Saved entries

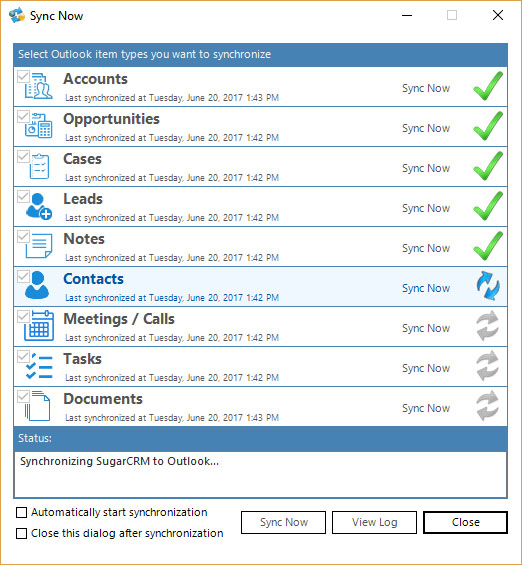
Task: Click the Accounts module icon
Action: click(x=39, y=86)
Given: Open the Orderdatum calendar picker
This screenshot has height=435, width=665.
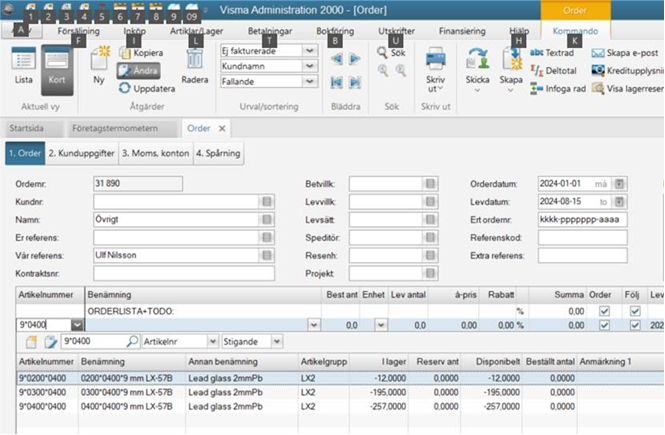Looking at the screenshot, I should point(619,184).
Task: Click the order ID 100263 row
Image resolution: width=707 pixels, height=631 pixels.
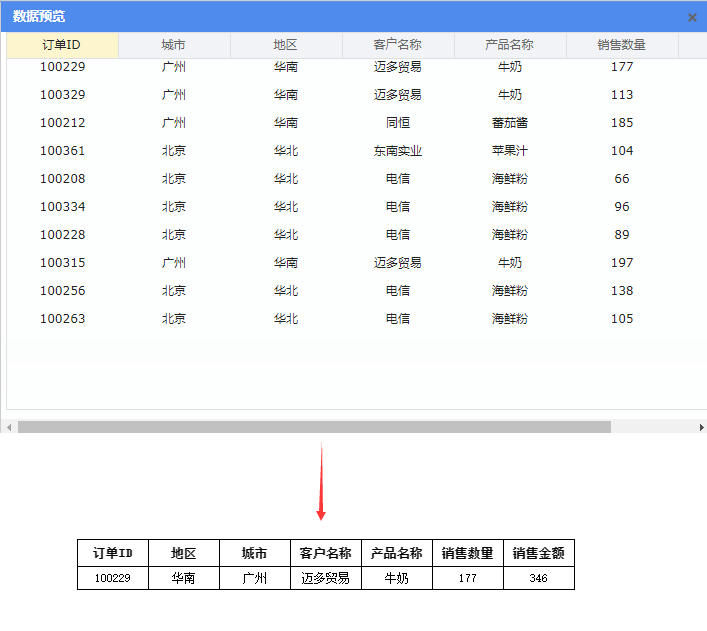Action: [x=62, y=319]
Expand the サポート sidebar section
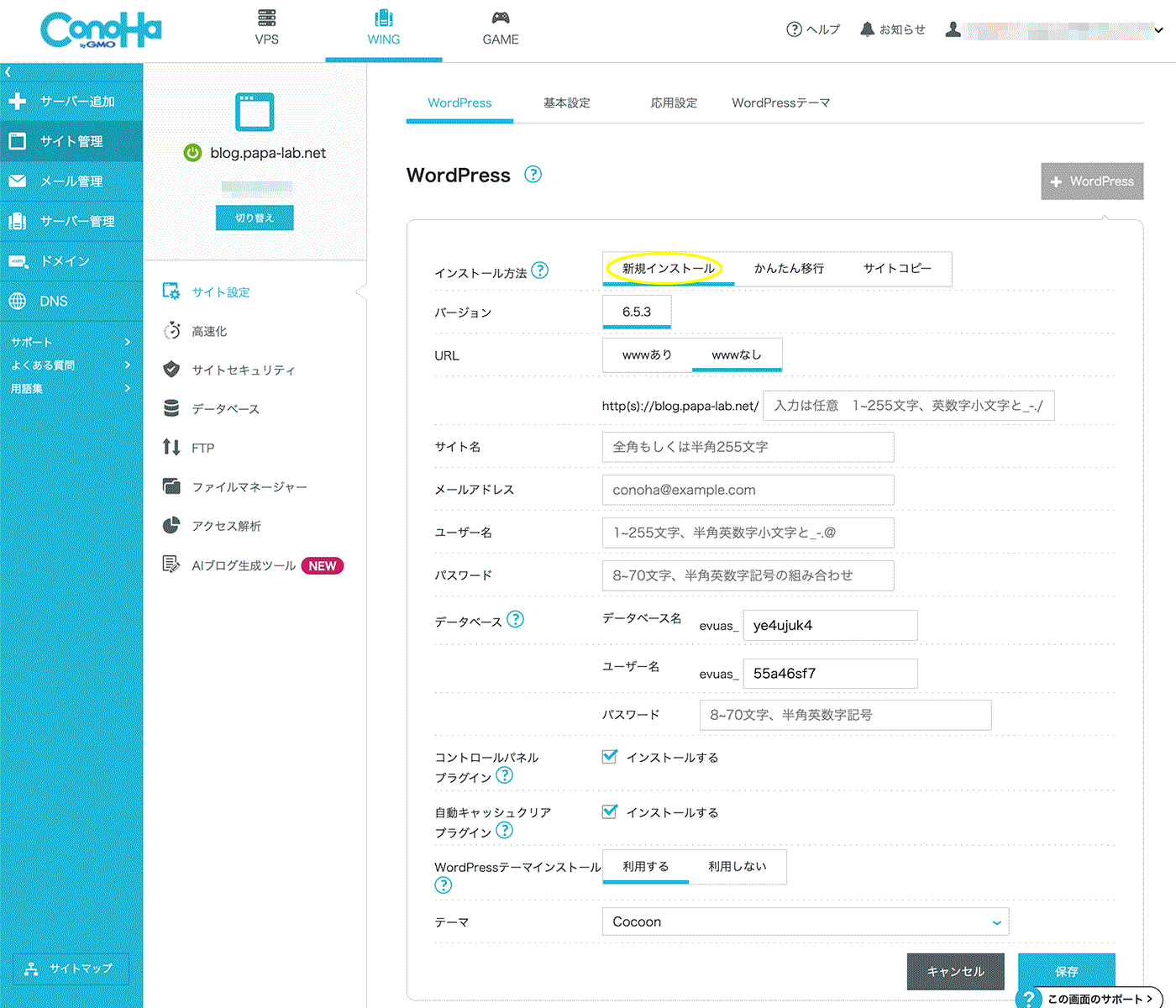1176x1008 pixels. [71, 342]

● **Exercise details**: Could you write out again, exactly, the lines from the line containing "Given: Open the Orderdatum calendar picker" through the last line of the records above? Leave out the pictures.

● **Written answer**:
Given: Open the Orderdatum calendar picker
This screenshot has height=435, width=665.
Looking at the screenshot, I should point(619,184).
Task: Click the order ID 100263 row
Image resolution: width=707 pixels, height=631 pixels.
Action: [x=62, y=319]
Expand the サポート sidebar section
1176x1008 pixels. [71, 342]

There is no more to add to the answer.